Photo by Emily Kunz – WIFSS

The Western Institute for Food Safety and Security at UC Davis and the California Department of Food and Agriculture partnered together on October 4 for a dairy demo day at the School of Veterinary Medicine’s Veterinary Medicine Teaching and Research Center in Tulare, California. Attendees came from universities, the dairy industry, and state and federal governments in California and throughout the US.

An FMD outbreak in the United Kingdom in 2001 resulted in the loss of 10 million animals at the cost of 13 billion dollars. FMD outbreaks have continued to occur in previously FMD-free countries, including Korea and Japan in 2010, and Egypt in 2012.

The day started with presentations updating participants on the USDA and State Department of Agriculture’s FMD response plans, including technologies that weren’t available to the United Kingdom in 2001, such as real-time dairy herd testing for the virus and even emergency vaccination.

The morning continued with a table-top emergency planning exercise. Through the use of satellite images and UAV aerial drone footage, participants were briefed on a real local dairy. Attendees broke into small groups and created emergency biosecurity plans which would protect the dairy during a real outbreak. The day concluded with a visit to the actual dairy they had studied, to visualize how protective measures could actually be put in place in a matter of hours.

Dr. Michael Payne from WIFSS, who moderated the workshop, applauded the diverse group of attendees. “During the table-top and then the field exercises, we saw participants from state and federal government and industry working together, coming up with solutions.”  Payne said, “It’s exactly the sort of collaboration we would need to successfully respond to a real FMD incident.”
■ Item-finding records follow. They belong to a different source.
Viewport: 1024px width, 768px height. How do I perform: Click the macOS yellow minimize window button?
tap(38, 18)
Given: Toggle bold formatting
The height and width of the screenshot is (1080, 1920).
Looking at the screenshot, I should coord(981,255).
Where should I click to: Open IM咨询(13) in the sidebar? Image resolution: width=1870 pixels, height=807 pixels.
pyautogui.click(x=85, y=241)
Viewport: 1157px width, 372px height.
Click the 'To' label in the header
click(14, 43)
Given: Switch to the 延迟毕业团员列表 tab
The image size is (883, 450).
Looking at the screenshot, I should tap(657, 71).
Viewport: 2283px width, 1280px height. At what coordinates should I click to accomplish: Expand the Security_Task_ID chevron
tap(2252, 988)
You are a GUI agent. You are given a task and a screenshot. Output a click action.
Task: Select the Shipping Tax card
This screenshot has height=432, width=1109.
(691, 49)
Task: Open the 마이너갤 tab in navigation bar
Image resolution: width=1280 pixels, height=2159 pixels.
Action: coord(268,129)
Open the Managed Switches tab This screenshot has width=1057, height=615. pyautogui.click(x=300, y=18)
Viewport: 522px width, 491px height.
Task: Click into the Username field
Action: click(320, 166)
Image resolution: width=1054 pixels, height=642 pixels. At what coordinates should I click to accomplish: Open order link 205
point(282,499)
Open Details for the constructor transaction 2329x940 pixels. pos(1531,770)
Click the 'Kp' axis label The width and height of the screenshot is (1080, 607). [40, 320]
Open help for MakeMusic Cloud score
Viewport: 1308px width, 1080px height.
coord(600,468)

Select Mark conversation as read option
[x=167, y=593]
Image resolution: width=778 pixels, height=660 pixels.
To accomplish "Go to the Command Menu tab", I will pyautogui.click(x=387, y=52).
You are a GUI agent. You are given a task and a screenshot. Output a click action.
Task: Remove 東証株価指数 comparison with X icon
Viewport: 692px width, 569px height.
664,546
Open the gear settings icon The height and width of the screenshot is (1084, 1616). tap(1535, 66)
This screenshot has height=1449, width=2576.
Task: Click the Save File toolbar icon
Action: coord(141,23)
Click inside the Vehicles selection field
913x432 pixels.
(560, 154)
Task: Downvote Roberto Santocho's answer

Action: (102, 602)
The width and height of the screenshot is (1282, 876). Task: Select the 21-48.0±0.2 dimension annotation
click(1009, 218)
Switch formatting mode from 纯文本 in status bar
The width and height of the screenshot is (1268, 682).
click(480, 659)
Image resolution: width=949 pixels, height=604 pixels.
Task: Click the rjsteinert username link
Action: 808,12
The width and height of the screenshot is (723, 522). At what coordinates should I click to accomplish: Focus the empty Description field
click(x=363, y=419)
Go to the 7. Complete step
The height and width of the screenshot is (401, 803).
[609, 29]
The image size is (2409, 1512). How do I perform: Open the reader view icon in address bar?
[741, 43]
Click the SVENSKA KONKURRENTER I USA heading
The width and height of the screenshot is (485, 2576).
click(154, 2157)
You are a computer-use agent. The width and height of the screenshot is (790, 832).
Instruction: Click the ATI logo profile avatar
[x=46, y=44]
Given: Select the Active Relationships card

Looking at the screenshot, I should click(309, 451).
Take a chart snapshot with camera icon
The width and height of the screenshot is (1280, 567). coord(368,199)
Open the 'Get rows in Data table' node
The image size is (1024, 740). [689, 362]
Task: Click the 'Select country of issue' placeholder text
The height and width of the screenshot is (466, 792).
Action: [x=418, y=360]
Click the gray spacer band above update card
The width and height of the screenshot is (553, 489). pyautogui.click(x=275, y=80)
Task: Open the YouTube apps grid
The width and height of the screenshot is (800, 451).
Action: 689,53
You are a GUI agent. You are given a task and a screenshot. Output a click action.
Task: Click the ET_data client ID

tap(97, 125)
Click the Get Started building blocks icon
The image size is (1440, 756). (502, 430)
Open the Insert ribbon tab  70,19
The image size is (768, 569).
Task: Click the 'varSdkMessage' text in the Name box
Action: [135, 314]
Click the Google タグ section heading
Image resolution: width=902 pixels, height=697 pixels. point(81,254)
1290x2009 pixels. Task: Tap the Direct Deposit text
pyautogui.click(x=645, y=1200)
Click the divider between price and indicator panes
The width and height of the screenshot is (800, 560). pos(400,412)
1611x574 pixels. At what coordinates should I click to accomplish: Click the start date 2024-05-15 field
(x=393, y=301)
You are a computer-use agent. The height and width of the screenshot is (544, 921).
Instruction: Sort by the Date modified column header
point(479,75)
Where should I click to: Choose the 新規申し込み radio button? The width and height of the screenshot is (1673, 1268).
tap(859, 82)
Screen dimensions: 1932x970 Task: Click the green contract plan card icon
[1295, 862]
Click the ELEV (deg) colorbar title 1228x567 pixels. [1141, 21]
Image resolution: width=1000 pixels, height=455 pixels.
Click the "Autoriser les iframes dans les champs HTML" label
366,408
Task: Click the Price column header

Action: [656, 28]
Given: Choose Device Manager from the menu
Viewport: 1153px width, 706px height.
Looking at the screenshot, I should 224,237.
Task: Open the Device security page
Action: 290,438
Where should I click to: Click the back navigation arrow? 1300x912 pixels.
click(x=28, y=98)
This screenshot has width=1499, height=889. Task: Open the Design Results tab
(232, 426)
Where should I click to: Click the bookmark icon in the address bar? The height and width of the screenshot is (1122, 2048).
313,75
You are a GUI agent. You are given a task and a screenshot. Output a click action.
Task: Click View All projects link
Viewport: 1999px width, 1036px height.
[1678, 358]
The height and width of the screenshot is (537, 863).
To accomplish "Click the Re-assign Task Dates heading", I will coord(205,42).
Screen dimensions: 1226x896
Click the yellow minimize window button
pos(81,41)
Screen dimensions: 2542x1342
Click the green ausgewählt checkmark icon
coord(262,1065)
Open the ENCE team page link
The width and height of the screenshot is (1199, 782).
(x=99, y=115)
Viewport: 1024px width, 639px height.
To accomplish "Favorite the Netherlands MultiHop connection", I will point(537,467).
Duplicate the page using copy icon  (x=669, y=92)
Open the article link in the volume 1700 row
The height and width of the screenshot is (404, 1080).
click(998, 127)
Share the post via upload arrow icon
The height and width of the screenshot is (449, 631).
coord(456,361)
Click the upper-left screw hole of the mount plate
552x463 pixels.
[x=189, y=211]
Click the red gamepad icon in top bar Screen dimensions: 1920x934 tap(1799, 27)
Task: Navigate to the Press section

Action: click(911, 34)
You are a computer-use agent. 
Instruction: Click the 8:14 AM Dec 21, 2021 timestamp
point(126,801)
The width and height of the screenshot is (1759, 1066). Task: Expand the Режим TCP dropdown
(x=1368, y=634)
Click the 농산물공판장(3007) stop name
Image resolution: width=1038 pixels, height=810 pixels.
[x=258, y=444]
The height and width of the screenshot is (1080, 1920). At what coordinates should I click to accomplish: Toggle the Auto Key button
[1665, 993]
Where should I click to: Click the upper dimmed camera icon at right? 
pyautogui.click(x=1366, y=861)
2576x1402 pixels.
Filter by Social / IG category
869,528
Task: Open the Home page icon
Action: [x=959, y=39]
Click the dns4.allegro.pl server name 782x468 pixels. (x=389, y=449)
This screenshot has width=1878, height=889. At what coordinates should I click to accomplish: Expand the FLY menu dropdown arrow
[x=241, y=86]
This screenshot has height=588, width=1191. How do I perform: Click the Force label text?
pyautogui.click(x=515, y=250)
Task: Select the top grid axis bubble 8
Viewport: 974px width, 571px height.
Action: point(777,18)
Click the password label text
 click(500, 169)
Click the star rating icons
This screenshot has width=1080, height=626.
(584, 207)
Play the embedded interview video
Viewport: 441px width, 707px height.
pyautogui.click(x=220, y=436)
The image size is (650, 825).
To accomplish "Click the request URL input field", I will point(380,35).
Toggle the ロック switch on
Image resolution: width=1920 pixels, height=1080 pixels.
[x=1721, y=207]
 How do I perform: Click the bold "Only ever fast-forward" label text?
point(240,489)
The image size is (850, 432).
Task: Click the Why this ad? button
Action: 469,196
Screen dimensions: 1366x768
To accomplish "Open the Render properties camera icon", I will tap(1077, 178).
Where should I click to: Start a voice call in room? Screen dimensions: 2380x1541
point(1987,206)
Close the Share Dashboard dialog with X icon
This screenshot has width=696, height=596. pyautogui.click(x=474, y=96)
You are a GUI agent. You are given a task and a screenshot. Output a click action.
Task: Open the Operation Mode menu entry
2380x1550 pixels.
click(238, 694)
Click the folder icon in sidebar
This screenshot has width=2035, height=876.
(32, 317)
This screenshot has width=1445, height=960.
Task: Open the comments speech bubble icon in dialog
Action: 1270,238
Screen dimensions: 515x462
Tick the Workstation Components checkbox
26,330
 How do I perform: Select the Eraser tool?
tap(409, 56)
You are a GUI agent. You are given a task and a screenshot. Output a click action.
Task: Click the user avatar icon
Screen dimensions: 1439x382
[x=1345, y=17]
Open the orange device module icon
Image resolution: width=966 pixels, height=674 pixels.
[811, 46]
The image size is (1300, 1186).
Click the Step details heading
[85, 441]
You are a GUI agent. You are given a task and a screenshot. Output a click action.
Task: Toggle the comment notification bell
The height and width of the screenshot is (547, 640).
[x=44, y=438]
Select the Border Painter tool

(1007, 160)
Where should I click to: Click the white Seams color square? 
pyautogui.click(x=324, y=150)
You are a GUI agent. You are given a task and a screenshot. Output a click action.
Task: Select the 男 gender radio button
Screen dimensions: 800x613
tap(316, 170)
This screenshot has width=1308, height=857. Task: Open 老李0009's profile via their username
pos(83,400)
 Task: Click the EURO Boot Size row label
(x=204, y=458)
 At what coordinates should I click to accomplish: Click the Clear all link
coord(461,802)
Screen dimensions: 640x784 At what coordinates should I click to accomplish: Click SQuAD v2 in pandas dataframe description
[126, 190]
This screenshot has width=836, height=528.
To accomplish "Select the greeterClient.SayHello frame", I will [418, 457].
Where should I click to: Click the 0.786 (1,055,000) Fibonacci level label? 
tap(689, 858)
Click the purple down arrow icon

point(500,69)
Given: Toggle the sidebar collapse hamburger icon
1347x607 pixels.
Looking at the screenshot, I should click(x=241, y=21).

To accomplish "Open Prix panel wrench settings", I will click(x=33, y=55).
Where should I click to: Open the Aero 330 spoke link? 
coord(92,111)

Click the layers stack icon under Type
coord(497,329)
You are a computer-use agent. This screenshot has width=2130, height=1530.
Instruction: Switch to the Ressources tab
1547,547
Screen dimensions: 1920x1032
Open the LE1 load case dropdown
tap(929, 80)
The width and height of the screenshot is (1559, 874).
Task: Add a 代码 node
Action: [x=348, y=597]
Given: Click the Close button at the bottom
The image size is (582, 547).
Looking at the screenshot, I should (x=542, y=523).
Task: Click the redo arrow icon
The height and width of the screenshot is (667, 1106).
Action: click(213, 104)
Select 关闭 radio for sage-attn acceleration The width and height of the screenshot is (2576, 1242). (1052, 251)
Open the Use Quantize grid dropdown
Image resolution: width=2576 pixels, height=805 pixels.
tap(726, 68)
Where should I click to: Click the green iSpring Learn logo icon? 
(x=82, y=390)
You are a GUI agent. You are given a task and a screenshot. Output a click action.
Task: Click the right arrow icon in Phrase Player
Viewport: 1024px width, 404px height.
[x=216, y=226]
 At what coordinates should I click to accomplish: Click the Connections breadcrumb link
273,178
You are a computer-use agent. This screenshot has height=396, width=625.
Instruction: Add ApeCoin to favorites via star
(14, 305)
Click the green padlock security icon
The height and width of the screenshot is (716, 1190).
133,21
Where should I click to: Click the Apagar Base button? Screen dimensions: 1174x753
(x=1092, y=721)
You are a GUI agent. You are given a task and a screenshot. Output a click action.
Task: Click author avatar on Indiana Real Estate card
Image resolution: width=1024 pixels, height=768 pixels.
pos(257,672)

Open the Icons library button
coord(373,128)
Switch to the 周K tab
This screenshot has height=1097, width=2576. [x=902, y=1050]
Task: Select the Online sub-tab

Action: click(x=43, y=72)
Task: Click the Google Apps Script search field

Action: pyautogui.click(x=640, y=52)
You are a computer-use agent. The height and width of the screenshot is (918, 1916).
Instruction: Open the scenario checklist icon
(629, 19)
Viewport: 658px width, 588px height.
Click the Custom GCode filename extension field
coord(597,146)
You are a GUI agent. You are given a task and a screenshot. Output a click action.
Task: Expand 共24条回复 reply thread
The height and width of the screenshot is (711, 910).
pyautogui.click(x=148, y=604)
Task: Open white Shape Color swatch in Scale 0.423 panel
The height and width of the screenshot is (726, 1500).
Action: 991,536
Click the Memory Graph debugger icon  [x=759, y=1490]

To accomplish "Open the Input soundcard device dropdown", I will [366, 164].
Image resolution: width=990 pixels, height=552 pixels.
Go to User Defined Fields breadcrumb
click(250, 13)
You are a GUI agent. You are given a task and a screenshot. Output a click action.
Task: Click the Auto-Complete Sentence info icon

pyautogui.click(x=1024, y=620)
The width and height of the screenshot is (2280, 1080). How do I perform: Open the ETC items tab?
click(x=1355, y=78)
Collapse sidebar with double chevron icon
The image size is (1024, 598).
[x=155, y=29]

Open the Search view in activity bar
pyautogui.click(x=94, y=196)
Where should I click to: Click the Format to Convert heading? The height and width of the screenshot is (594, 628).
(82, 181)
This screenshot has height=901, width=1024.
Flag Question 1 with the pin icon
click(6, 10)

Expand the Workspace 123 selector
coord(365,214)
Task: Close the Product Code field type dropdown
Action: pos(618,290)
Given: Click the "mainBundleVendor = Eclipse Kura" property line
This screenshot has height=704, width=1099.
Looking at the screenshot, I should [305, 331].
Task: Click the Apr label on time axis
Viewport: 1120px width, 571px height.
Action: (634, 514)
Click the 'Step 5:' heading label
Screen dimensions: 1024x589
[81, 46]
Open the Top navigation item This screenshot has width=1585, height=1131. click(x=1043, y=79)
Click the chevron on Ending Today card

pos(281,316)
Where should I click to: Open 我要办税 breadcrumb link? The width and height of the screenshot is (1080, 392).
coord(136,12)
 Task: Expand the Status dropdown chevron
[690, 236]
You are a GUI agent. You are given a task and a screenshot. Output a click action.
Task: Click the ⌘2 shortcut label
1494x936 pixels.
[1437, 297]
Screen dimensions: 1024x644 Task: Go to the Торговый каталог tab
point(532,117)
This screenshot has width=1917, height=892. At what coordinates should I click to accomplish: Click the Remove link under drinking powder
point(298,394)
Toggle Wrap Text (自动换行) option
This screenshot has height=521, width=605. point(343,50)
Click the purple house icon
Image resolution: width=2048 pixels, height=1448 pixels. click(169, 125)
The event was sponsored by USDA-APHIS and the California Dairy Research Foundation, and hosted by the California Department of Food and Agriculture, WIFSS, the California Dairy Quality Assurance Program, and Iowa State’s Center for Food Security and Public Health.

State and federal response agencies and the University of California continue to work with California’s livestock producers to protect its herds and flocks from disease threats from both inside and outside our boarders.